Dream_weavers @ 2022-01-13 19:16:55
rt,数组开小RE,数组开大MLE,出题人不能把空间限制开大点么?良心呢?
丧心病狂的提交记录
上code:
#include<iostream>
#include<cstdio>
#include<cmath>
#define N 1000001
using namespace std;
typedef long long ll;
ll n,a[N],i,j,stma[N][18],stmi[N][18],Q,l,r,kk,k;
int main(){
ios::sync_with_stdio(0);
scanf("%lld%lld",&n,&kk);
for(i=1;i<=n;i++) {
scanf("%lld",a+i);
stma[i][0]=stmi[i][0]=a[i];;
}
for(j=1;(1<<j)<=n;j++){
for(i=1;(i+(1<<j)-1)<=n;i++){
stma[i][j]=max(stma[i][j-1],stma[i+(1<<(j-1))][j-1]);
stmi[i][j]=min(stmi[i][j-1],stmi[i+(1<<(j-1))][j-1]);
}
}
for(l=1,r=kk;r<=n;l++,r++){
k=log2(r-l+1);
cout<<min(stmi[l][k],stmi[r-(1<<k)+1][k])<<" ";
}cout<<'\n';
for(l=1,r=kk;r<=n;l++,r++){
k=log2(r-l+1);
cout<<max(stma[l][k],stma[r-(1<<k)+1][k])<<" ";
}
return 0;
}by int233 @ 2022-01-13 19:20:57
@Dream_weavers 你不能开两个数组,开一个数组,先算最大再算最小就行了。

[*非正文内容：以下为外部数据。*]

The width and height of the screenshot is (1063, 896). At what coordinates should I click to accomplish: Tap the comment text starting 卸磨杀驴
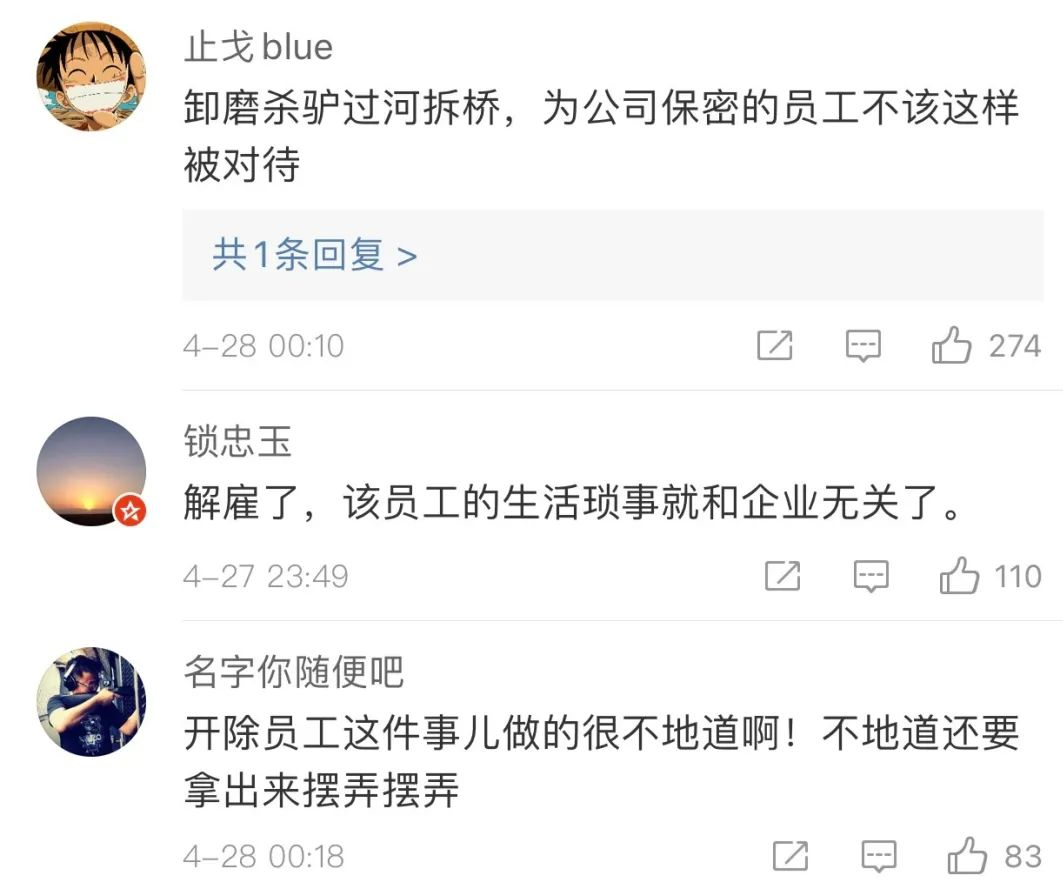(x=601, y=136)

by int233 @ 2022-01-13 19:21:24
亲测可用
by int233 @ 2022-01-13 19:25:07
我的代码:
#include<iostream>
#include<algorithm>
#include<cmath>
#include<cstdio>
using namespace std;
int st[1000005][21];
int read()
{
int x=0,f=1;char ch=getchar();
while (ch<'0'||ch>'9'){if (ch=='-') f=-1;ch=getchar();}
while (ch>='0'&&ch<='9'){x=x*10+ch-48;ch=getchar();}
return x*f;
}
int que(int l,int r){
int k=log2(r-l+1);
return max(st[l][k],st[r-(1<<k)+1][k]);
}
int que_stm(int l,int r){
int k=log2(r-l+1);
return min(st[l][k],st[r-(1<<k)+1][k]);
}
int main(){
int n,k,l,r;
n=read();k=read();
for(int i=1;i<=n;i++){
st[i][0]=read();
}
for(int i=1;(1<<i)<=n;i++){
for(int j=1;j+(1<<i)-1<=n;j++){
st[j][i]=min(st[j][i-1],st[j+(1<<(i-1))][i-1]);
}
}
for(int i=1;i<=n-k+1;i++){
cout<<que_stm(i,i+k-1)<<" ";
}
cout<<endl;
for(int i=1;(1<<i)<=n;i++){
for(int j=1;j+(1<<i)-1<=n;j++){
st[j][i]=1e9;
}
}
for(int i=1;(1<<i)<=n;i++){
for(int j=1;j+(1<<i)-1<=n;j++){
st[j][i]=max(st[j][i-1],st[j+(1<<(i-1))][i-1]);
}
}
for(int i=1;i<=n-k+1;i++){
cout<<que(i,i+k-1)<<" ";
}
return 0;
} by int233 @ 2022-01-13 19:25:56
出题人要卡你这个程序。
by Dream_weavers @ 2022-01-13 19:29:23
@卫道士qwq 我操,我把long long改成int就对了!